Permission is sought for us to enter, once in we are part of the mining family. This is not some claptrap or exagerated ritual for the gringos, they take this seriously; tempting faith and collapsing tunnels are linked in this world.
Days before I arrived a student from a Bolivian school broke one of the horns from the Tio. Willy told us that the coming weekend the miners using this section would gather to ask forgiveness and repair the horn in an elaborate ritual before inevitably getting toatlly wasted (Willy didn't use that term but the implication was there).
Offerings are also made to Pachamama, or Mother Earth, while elsewhere in the mine will be a statue of Jesus Christ, where miners can pray at both the high and low points of their lives underground.
Women do not work in the mines, they are considered bad fortune although with the onset of mass tourism women visitors are allowed. This seeming contradiction has been explained away in that it is only the wives and girlfriends of the miners who are not allowed - as the Pachamama would be jealous.
Don Adrian (55), who has worked some 35 years underground is one of the oldest miners around, and really should be dead by now.
The number one death is mines not accidents, although these happen all too often, but silicosis, a slow debilitating lung disease caused by continual inhalation of silica dust which normally kills after about 15 years.
Part of Don Adrian's secret is that he is old school - hammering holes in the rockface by hand, hours of work just to place one stick of dynamite. This way, there is less dust emitted than by machinery, which anyway costs a lot to hire.

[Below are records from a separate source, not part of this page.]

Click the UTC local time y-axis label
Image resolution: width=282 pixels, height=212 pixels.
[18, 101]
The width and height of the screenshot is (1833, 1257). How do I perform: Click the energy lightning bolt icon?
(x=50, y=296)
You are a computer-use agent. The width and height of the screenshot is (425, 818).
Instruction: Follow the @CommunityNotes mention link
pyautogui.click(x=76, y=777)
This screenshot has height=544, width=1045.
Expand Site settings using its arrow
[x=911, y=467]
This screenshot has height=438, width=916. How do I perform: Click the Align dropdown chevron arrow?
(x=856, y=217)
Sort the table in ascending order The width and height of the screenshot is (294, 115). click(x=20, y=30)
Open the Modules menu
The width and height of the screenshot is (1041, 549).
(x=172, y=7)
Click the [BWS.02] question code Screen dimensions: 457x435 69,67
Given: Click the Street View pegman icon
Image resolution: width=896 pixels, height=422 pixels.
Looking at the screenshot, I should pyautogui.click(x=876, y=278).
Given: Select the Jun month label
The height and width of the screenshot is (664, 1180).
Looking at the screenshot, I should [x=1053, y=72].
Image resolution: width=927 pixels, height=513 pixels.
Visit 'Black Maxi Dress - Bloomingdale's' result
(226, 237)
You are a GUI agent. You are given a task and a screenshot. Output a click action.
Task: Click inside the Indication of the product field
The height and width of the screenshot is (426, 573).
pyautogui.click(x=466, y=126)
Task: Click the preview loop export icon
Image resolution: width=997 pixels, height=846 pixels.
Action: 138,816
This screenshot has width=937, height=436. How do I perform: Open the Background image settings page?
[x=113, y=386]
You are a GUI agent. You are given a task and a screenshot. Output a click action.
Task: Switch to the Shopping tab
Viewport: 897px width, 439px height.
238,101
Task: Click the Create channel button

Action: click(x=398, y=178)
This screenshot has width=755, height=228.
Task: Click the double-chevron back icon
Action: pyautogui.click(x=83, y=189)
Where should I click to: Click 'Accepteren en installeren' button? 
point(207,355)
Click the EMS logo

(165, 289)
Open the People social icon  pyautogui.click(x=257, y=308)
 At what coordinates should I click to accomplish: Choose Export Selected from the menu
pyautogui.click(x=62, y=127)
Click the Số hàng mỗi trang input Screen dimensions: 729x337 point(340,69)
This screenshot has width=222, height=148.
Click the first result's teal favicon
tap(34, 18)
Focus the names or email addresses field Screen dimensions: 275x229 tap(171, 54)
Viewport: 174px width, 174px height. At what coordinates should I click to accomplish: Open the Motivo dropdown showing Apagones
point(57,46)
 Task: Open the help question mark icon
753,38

The mine is divided up between workers who form part of various co-operatives and they can sub-contract parts to others who pay a percentage of what they find.
Down here no silver means no money, and with a slump in world prices these days earnings are scant.
While Don Adrian sub contracts part of his plot to other younger miners, after costs, he makes no more than US$70 a month.
Willie explained how the mines were nationalised in the 1950s but were closed in the mid 1980s during a world recession.
Instead, these co-operatives of workers started to run the mines, paying taxes to the government in turn. The socialistic nature of the mine ownership is in name only though, the terms "co-operatives of workers" is Soviet style double speak, in reality the top dogs are armong the richest men in the country.
Potosi, the city which has grown around the mine, has passed its sell by date by a couple of hundred years. Once it was the grandest of all cities on earth - bigger than London and Paris and certainly richer. It's worth a Potosi was the expression used then and still today to show how valuble something is.
The contribution to the Spanish was such that should a ship laden with silver be sunk or robbed a national crisis ensued and at one Corpus Christi celebration in the 1600s the streets were paved with silver bars.
Today, little of its former glory remains but for the colonial architechture at every corner, although it still has a certain charm, with steep winding roads laden with street vendors selling every snack conceivable.